I had originally intended to use the libre for just a couple of months so I had an idea of what was going wrong. As it turned out the Consultant was much more interested in what the libre showed than the old-style meter reading chart and used it to make a change to Levemir.
As a footnote, I just wish the GP surgery and DSN were more up to date and more proactive in understanding and responding to the new tech. But that’s a personal moan.
Even though the Libre’s not as accurate as a meter, and I have to watch the reading gap (1.5 on the current sensor) I find it invaluable for the quick check and a view of the larger picture in the graphs and bar charts. And I’ve gone on using it after the first two months.

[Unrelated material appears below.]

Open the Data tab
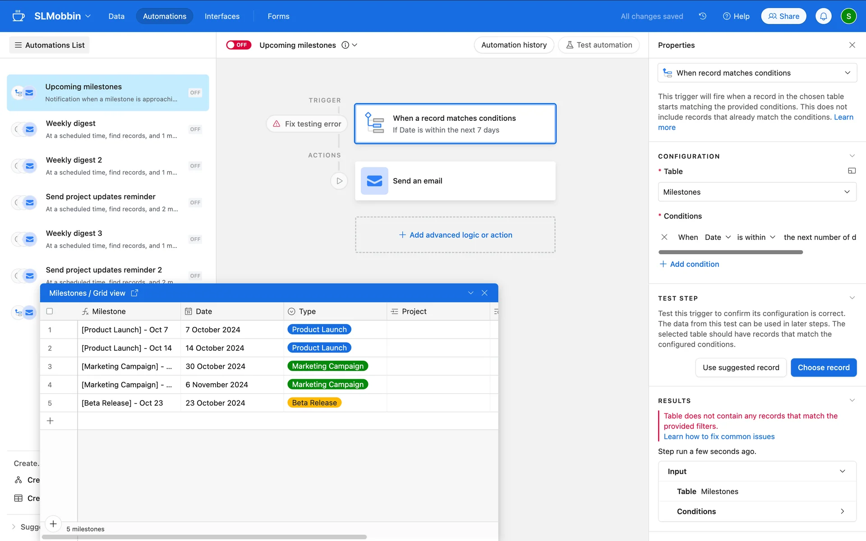The width and height of the screenshot is (866, 541). click(x=116, y=16)
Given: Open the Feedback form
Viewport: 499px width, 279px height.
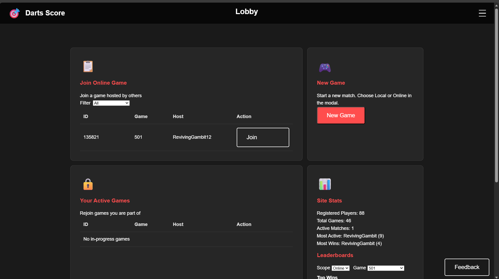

Thanks @Fairygodmother and @helensaramay Which would be the easiest to use and do you need a mobile phone to get the readings?
 
I know this is rather pedantic but the Libre is not a cgm; it is a flash meter.
The difference is that a cgm will alert when BG is high, low or changing quickly. I know some have "pimped" their Libre to achieve this but out of the box(for £35 from Superdrug), the Libre does not do this.
That is not to say the Libre is not a valuable piece of kit, as you describe @Fairygodmother .

I understood the acronym cgm stood for continuous glucose monitor, and the libre monitors glucose levels continuously - or as continuously as most do.
 
@mountaintom When I was told to on diagnosis, before meals but then I noticed others talking about other times. Now when I get up, no brekkie. Then at lunchtime whether or not I eating. Before supper and before bed. So 4 times a day unless I feel weird. and you?

Maybe you should turn the pricker down a notch. I was getting sore fingers after testing 20 times a day. I test about 4 times now.